Excerpt to read:
────────
I wish I could, but way to busy right now maybe the next go around.


----------



## SpikeC (Jan 19, 2012)

Just out of curiosity, what techniques would you like to learn/improve on?


----------



## GlassEye (Jan 19, 2012)

You can add me to that list. Some I already know, some I don't, bread baking has been pretty high on my list lately.


----------



## mr drinky (Jan 19, 2012)

SpikeC said:


> Just out of curiosity, what techniques would you like to learn/improve on?



My top five (in no order) would be:

* Pizza crust
* Preserved Lemons
* Vinegar
* A souffle (oatmeal)
* And Chang's 5:10 eggs

I'll probably do the souffle first. I've done kimchi, fresh pasta, bread, confit, cheese and hot sauce. Though there are endless variations on these, and I will probably take a crack at most of them again.

k.


----------



## Johnny.B.Good (Jan 19, 2012)

Learning to bake fresh bread is high on my list as well. It was my late grandfather's specialty, and sadly, none of us ever thought to have him write down how he did it before he died (I assumed my grandmother would have it, but she doesn't). I purchased "The Bread Bible" (http://www.amazon.com/dp/0393057941/?tag=skimlinks_replacement-20) in hopes of figuring out how my grandfather did it, but have yet to begin experimenting.

Homemade pizza dough would be fun too.


----------



## SpikeC (Jan 19, 2012)

I have a good pizza dough recipe from the Italian government!


----------



## Eamon Burke (Jan 19, 2012)

It's citrus season, and several people have said they wanted to try preserving fruits, so I say we start with that!
────────
Data excerpt:
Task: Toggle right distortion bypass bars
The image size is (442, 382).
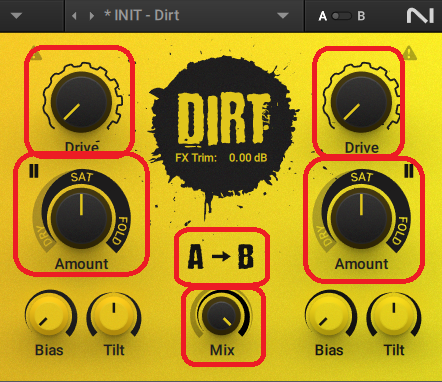Action: (409, 171)
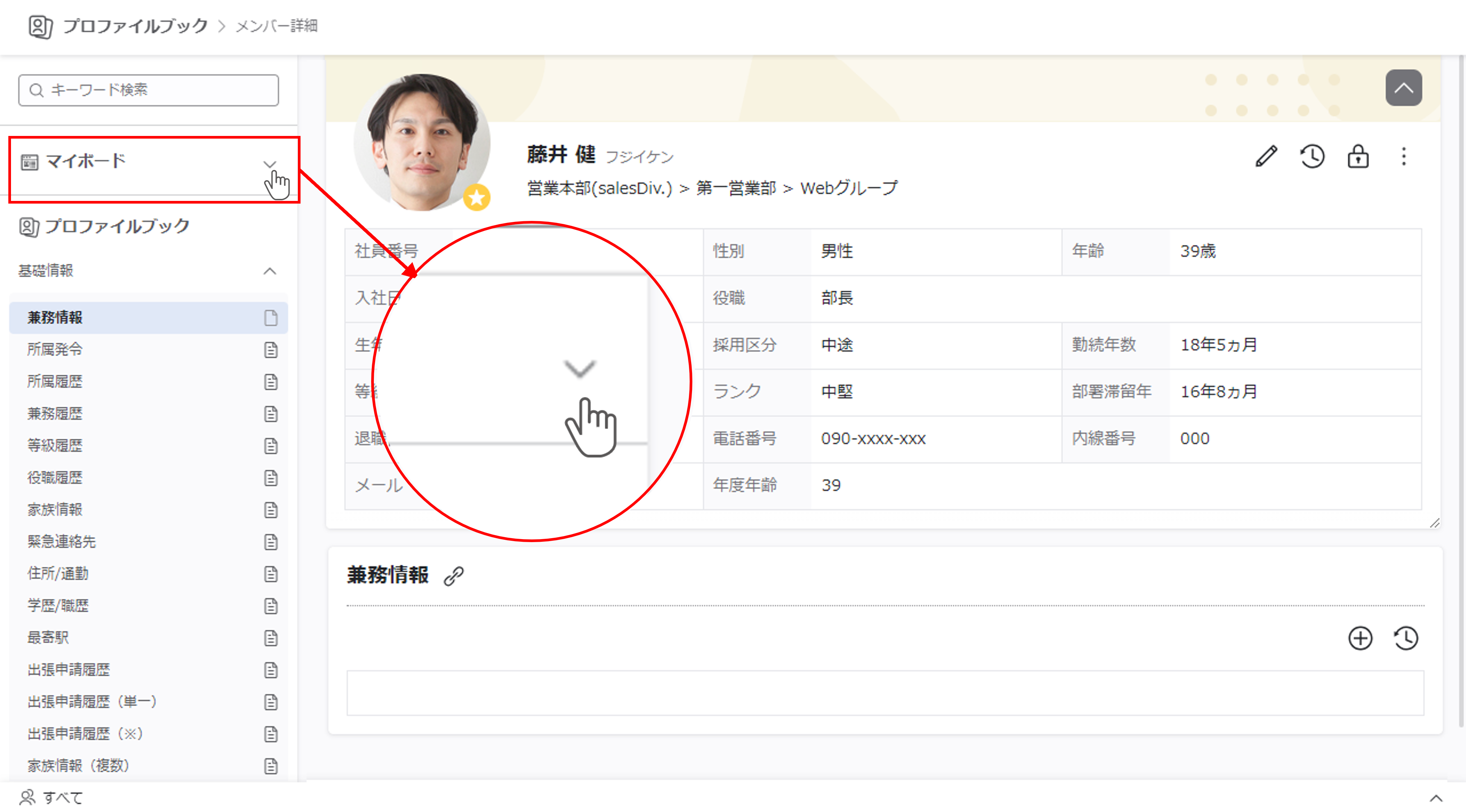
────────
Written task: Transcribe the part of the forum thread about cooking techniques that runs from "You can add" up to and including "drinky (Jan 19, 2012)".

Written answer:
You can add me to that list. Some I already know, some I don't, bread baking has been pretty high on my list lately.


----------



## mr drinky (Jan 19, 2012)